(WHAT THIS TASK INVOLVES) Return the line containing "Given: Open the 购物满减 menu item" together with every later line up to the end of the records, exactly and with no pictures; return nothing else.

[DATA EXCERPTS — start]

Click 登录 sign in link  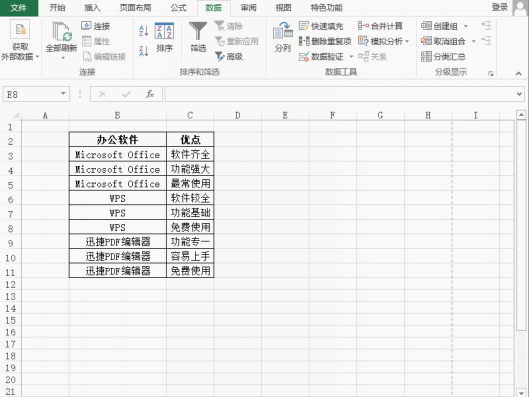pyautogui.click(x=500, y=7)
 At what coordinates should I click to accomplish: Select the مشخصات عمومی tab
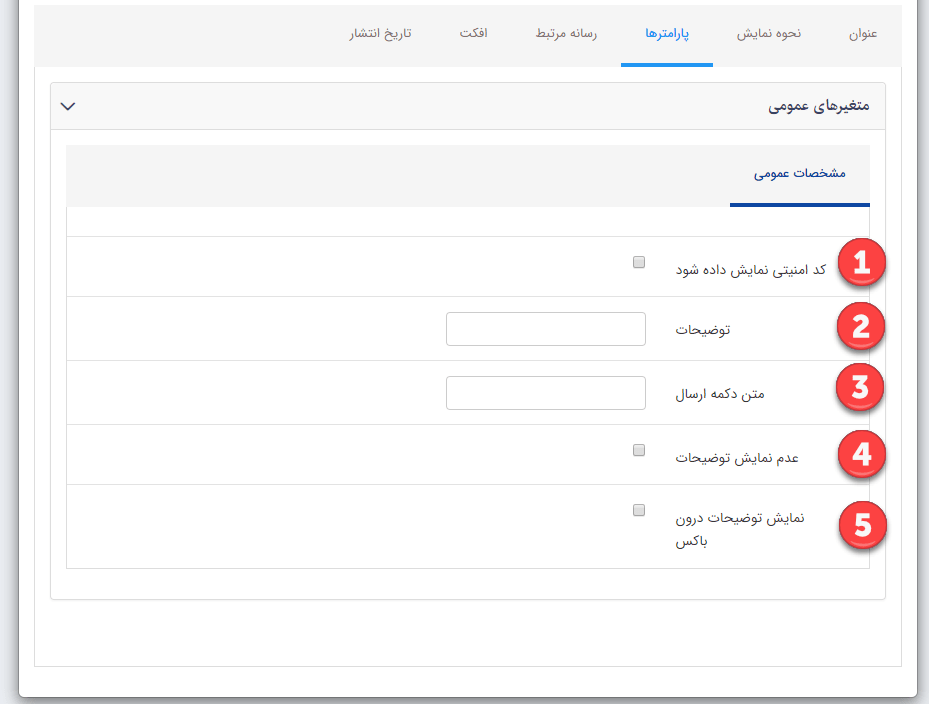click(799, 172)
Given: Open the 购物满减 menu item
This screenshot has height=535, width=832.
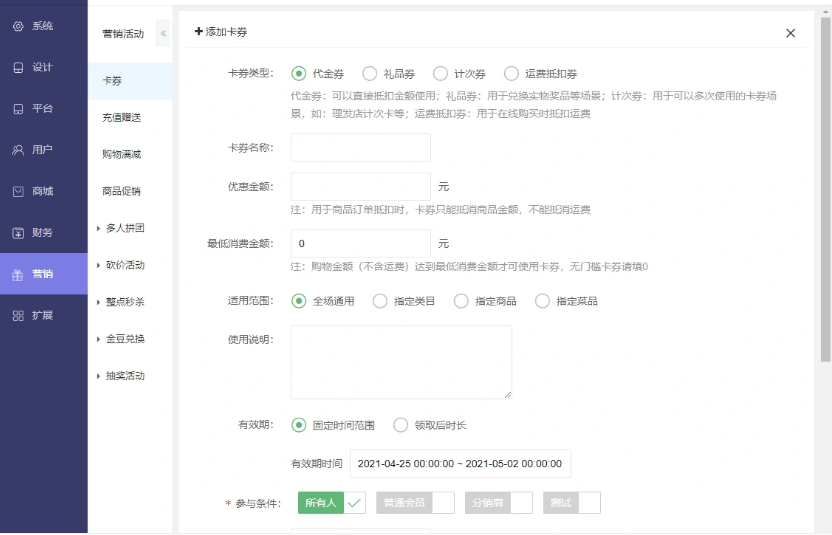Looking at the screenshot, I should (121, 154).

[DATA EXCERPTS — finish]

(RESULT FOR THIS TASK)
Given: Open the 购物满减 menu item
This screenshot has height=535, width=832.
Looking at the screenshot, I should (121, 154).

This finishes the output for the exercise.